>I REFER to the calls for the liberalisation of kidney transplants, which have engendered a healthy, albeit often emotive, debate.
There are legitimate concerns about the possible exploitation of the poor by the wealthy and how this might lead to the slippery slope of the commoditisation of human organs.
However, this bears further study.
It is important to see beyond the fear of possible abuse and realise that the prime imperative is and should always be the saving of lives.
Is there really an immutable ethical or moral imperative demanding a ban on consensual transplants between unrelated persons?
Our rules banning transplants without a family link appear somewhat artificial and arbitrary, and may need to be re-examined for relevance in light of the immediate need to expand the pool of donors.
Statistics suggest that the family-linked donor pool is shrinking even as the recipients in need multiply and the problem is growing.
But it may well be that nearly all the perceived fears of abuse may be alleviated by proper regulation, stringent safeguards and judicious enforcement.
The impression that this will lead to deregulation is misplaced, when the answer could actually be greater regulation.
We generally agree that an unfettered market model should be avoided and could, instead, look at a regulatory model that requires the entire process to be managed.
For example, organ recipients can be carefully selected and prioritised based not on their ability to pay but on clear
and objective medical considerations such as the length of time on dialysis, age, medical needs and chances of recovery.
Equally, the matching of donors can be based on medical compatibility, health factors, ability to receive pre- and
post-operative care and the informed consent of the donor and his family. No patient should lose his place in the queue because of his inability to pay.
For example, there could be a tax levied on each transplant, which could help fund transplants for patients who fail the means test. Medical insurance cover can also apply. Even the Government need not subsidise these transplants.

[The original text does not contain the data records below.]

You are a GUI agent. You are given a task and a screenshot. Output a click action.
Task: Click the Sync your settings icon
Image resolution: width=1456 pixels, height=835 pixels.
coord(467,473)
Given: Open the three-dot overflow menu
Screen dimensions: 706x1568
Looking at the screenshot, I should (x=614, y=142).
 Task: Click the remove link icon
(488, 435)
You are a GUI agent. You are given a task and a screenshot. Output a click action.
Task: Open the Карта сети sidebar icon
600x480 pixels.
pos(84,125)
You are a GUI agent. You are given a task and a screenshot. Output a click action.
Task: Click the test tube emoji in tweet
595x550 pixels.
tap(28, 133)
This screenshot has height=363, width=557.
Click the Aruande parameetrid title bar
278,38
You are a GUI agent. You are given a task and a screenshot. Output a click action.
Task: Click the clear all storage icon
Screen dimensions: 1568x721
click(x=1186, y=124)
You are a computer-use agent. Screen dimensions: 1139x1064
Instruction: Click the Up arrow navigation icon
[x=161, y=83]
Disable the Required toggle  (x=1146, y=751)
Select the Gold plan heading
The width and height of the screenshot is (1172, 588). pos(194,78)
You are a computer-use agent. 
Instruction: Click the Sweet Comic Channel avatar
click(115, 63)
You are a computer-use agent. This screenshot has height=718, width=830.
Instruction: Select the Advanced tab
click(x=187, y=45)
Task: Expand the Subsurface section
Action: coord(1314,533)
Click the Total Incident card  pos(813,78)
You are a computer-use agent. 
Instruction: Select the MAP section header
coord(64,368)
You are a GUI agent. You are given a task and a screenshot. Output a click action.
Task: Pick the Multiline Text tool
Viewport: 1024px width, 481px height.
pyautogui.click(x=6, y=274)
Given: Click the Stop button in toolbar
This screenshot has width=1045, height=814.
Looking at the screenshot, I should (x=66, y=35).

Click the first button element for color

This way, available kidneys can go to the medically deserving on merit and not just to the rich.
The process can be managed by a medical committee led by doctors from the private and public sectors to ensure that it is as fair and transparent as possible.
The main issue here is not ethics or money, but the degree of acceptable medical risk. Expecting donors to be completely altruistic seems akin to expecting our surgeons to work for free.
If the medical risks of a donor living without a kidney are acceptable, then how different are voluntary transplants between unrelated persons from the practice of surrogate motherhood for a fee, which is accepted elsewhere?
Our laws now withhold available kidneys from those who will die without them. We must not shy away from taking a hard, pragmatic look at how we can make our laws fairer and more humane.